DESIGN OF A PHOTOCATALYTIC REACTOR FOR THE TREATMENT OF CYROMAZINE-CONTAMINATED WATER USING HEMATOPORPHYRIN AS PHOTOSENSITIZER

 

DISEÑO DE UN REACTOR FOTOCATALÍTICO PARA EL TRATAMIENTO DE AGUAS CONTAMINADAS CON CIROMAZINA UTILIZANDO HEMATOPORFIRINA COMO FOTOSENSIBILIZADOR

 

Franklin Ramón Vargas [1] * ; Jessenia María Ortega [2] María Alejandra Carrizales [3]Alexis José Maldonado [4]  & Beatriz Celeste Angulo [5] ,

 

Recibido: 01 / 05 / 2023 – Recibido en forma revisada: 05 / 06 / 2023 -- Aceptado: 02 / 07 / 2023

*Autor para la correspondencia.

 

Abstract: In this work, the studies of the mechanisms of the photocatalytic oxidation of cyromazine using hematoporphyrin as a photosensitizer agent were investigated. This oxidation process was determined using UV-Vis spectrophotometry, GC-MS spectrometry, and HPLC chromatography. The singlet oxygen generation was also determined. Melamine and ammelide were identified as the photodegradation products of cyromazine. A kinetic constant corresponding to a first-order equation was obtained. A piston flow reactor was designed to purify water contaminated with cyromazine, considering the need for a reactor that is easy to implement and maintain, ideal for implementation in rural areas, and that ensure high conversion per reactor volume.

 

keywords: Advanced photooxidation, cyromazine, hematoporphyrin, photocatalysis singlet oxygen

 

Resumen: En este trabajo se investigaron los estudios de los mecanismos de oxidación fotocatalítica de ciromazina utilizando hematoporfirina como agente fotosensibilizador. Este proceso de oxidación se determinó mediante espectrofotometría UV-Vis, espectrometría GC-MS y cromatografía HPLC. También se determinó la generación de oxígeno singlete. La melamina y la ammelida se identificaron como los productos de fotodegradación de la ciromazina. Se obtuvo una constante cinética correspondiente a una ecuación de primer orden. Se diseñó un reactor de flujo pistón para purificar agua contaminada con ciromazina, considerando la necesidad de un reactor fácil de implementar y mantener, ideal para ser implementado en áreas rurales, y que asegure una alta conversión por volumen del reactor:

 

Palabras clave: ciromazina, fotocatálisis, fotooxidación avanzada, hematoporfirina, oxígeno singlete

 


 

1. Introduction.

 

Undoubtedly, pollution is the most important cause of water scarcity. More than scarcity, water uselessness, since it not only makes used water useless but in many cases it does so with the sources where it is discharged. This is essential for the socioeconomic development of man and for the healthy maintenance of ecosystems. As the population and its development increase, it becomes necessary to expand water allocations for domestic, agricultural, and industrial uses. The demand for this precious liquid is increasing [1].

 

The conventional processes carried out in most wastewater treatment plants are classified as primary, secondary, and tertiary treatment.

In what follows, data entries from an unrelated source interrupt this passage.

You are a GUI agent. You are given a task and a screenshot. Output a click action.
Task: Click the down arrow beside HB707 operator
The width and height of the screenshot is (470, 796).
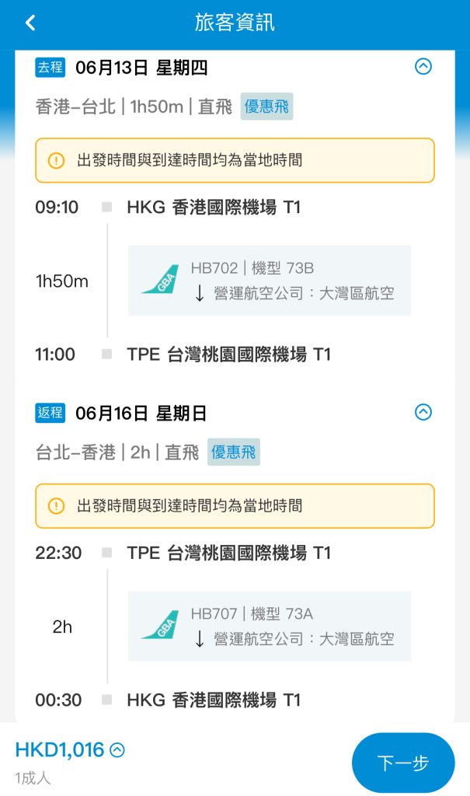[x=199, y=638]
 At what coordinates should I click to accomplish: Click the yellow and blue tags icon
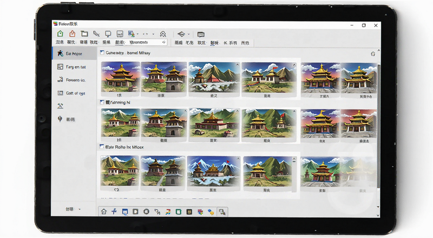211,212
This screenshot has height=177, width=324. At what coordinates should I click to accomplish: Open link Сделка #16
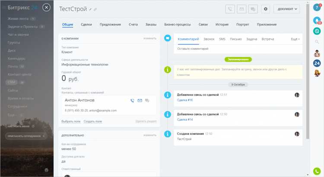[185, 100]
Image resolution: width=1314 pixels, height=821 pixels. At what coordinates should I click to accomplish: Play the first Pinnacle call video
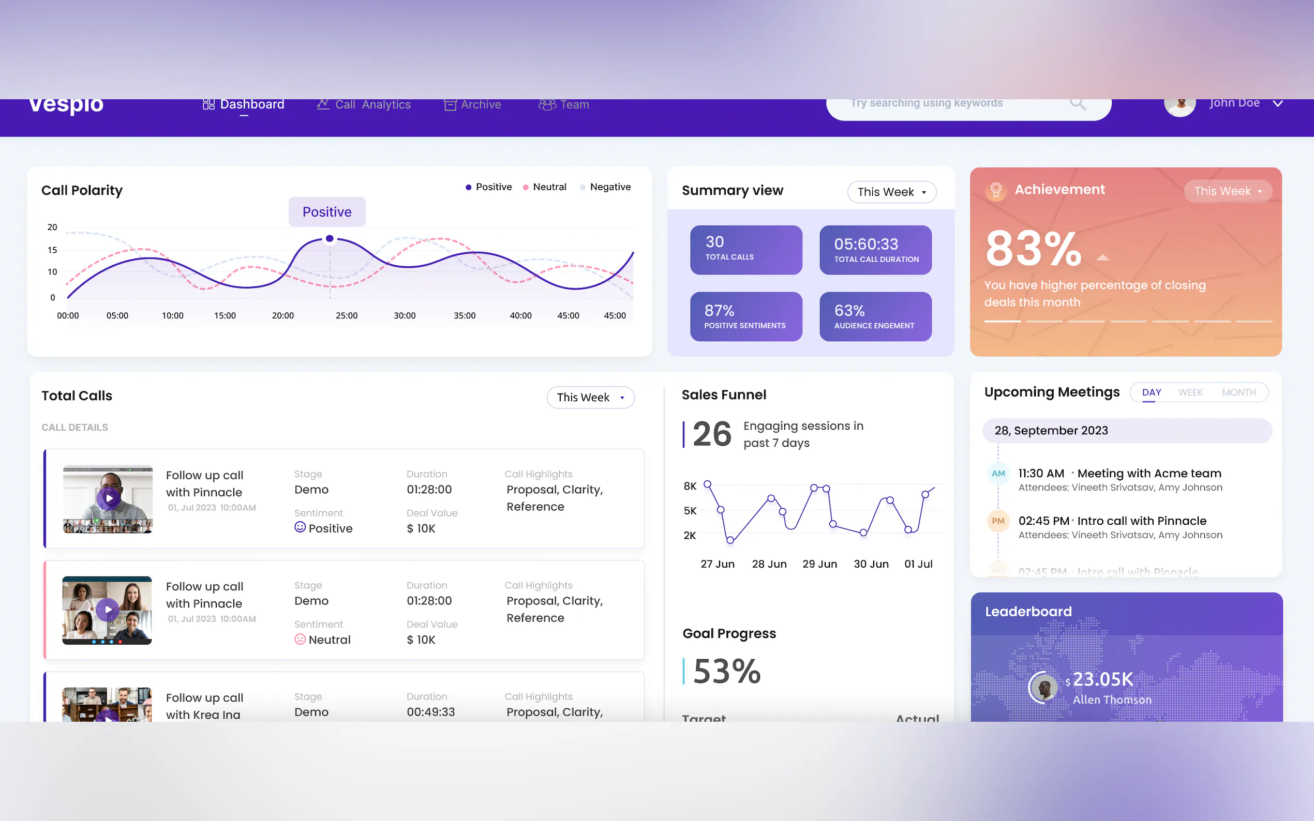pos(109,498)
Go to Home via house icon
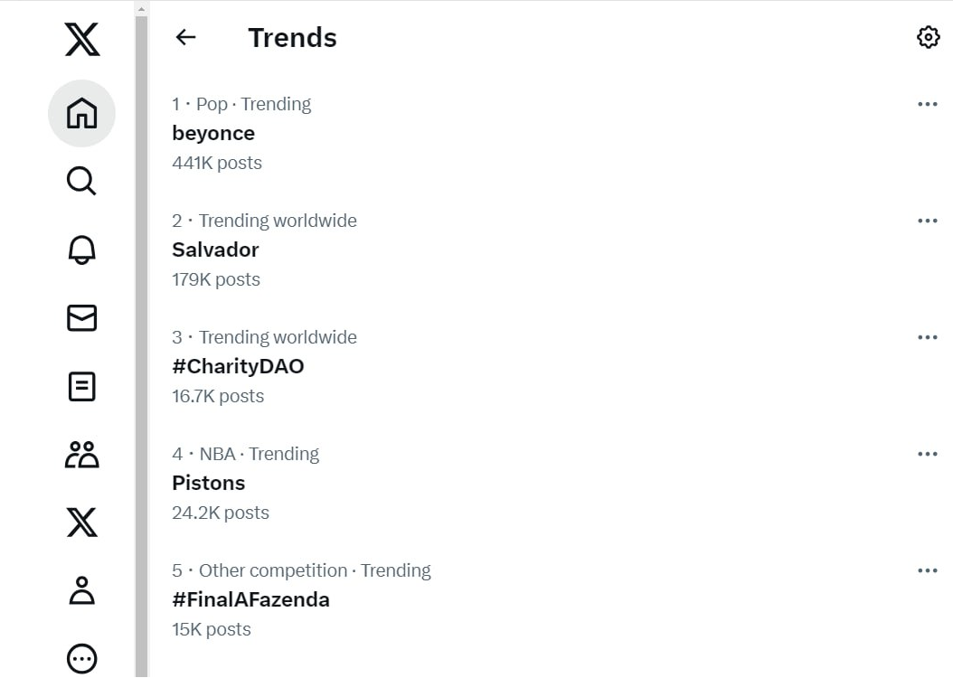Image resolution: width=953 pixels, height=678 pixels. tap(81, 113)
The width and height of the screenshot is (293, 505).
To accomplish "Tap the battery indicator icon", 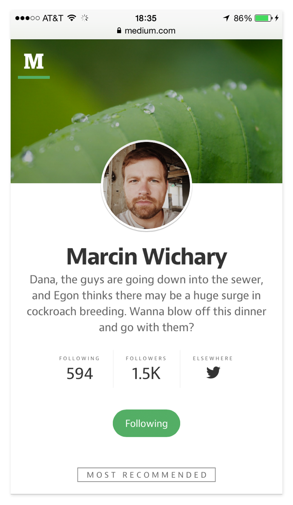I will [263, 18].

The primary or physicochemical treatment eliminates all those substances that can be separated by deposition on the bottom of the reactor (solids, colloids) or settling on the surface (oils or fats). Secondary treatment is responsible for the removal of biodegradable organic matter through microorganisms. Finally, tertiary treatment includes a series of techniques aimed at separating from the water all those species that have not been eliminated in previous treatments, such as anions and cations, and non-biodegradable organic compounds.

 

Advanced oxidation processes (AOPs) are highly efficient in water purification, being capable of generating transient strongly oxidizing and non-selective species, mainly the hydroxyl, peridroxil radicals, or singlet oxygen [2], to purify water under normal condition [3]. These techniques, developed over the last 20 years, represent one of the most important alternatives to conventional wastewater treatment [4]. Photocatalysis has been one of the most studied AOPs in recent years for the degradation of organic pollutants in the aqueous phase. One of the main reasons for this growing interest is that operating conditions are milder and more economically viable. Another major benefit of using photocatalysts is the possibility of using solar energy as a source of radiation [5].

 

The choice of the photosensitizer to use depends on the main parameters of each treatment such as catalyst separation, pH neutralization, reaction speed (the size of the plant depends on this) as well as the cost of hydrogen peroxide [6]. Like other AOPs, photocatalysis is an effective way of disinfecting water, of growing interest, which avoids the use of oxidizing reagents and thus the formation of hazardous intermediates [7, 8].

 

In this work, the degrading action of oxidizing species on cyromazine is investigated using hematoporphyrin (H2TCPP) as a photosensitizing agent. A photosensitizer capable of generating singlet oxygen under irradiation with light within the range of visible light. Kinetic data from the given reaction were used for the design of a photocatalytic reactor for the purification of cyromazine-contaminated water, at a low cost and according to an environmentally friendly methodology. These techniques can also be used in laboratory experiments to simulate the abiotic transformation of contaminants in the euphotic zone (the zone with the highest light reception), sometimes leading to potentially harmful transformation intermediate products. Similarly, the role played by singlet oxygen in surface waters is described. The latter, produced in aqueous solution by photo-excited organic matter, has a micro-heterogeneous distribution in the solid phase and in the hydrophobic nuclei of humic substances, and may have important implications for the degradation of hydrophilic and hydrophobic contaminants.

 

 

 

Figure 1. Structures of: cyromazine (left) and hematoporphyrin (right).

 

2. Experimental Methodology

 

All the irradiation processes were carried out using a LuzChem LZC-4 illuminator (LuzChem Research Inc., Canada). The irradiation time periods varied at 25 ºC, with emission in the UVA-Vis region, 320-600 nm. This was measured with a Digital Radiometer UVX (Thermo Fisher Scientific, USA) after 1 h continuous illumination, (3.3 mW/cm2, 45,575 Lux/sec) (radiation dose 4.5 J/cm2).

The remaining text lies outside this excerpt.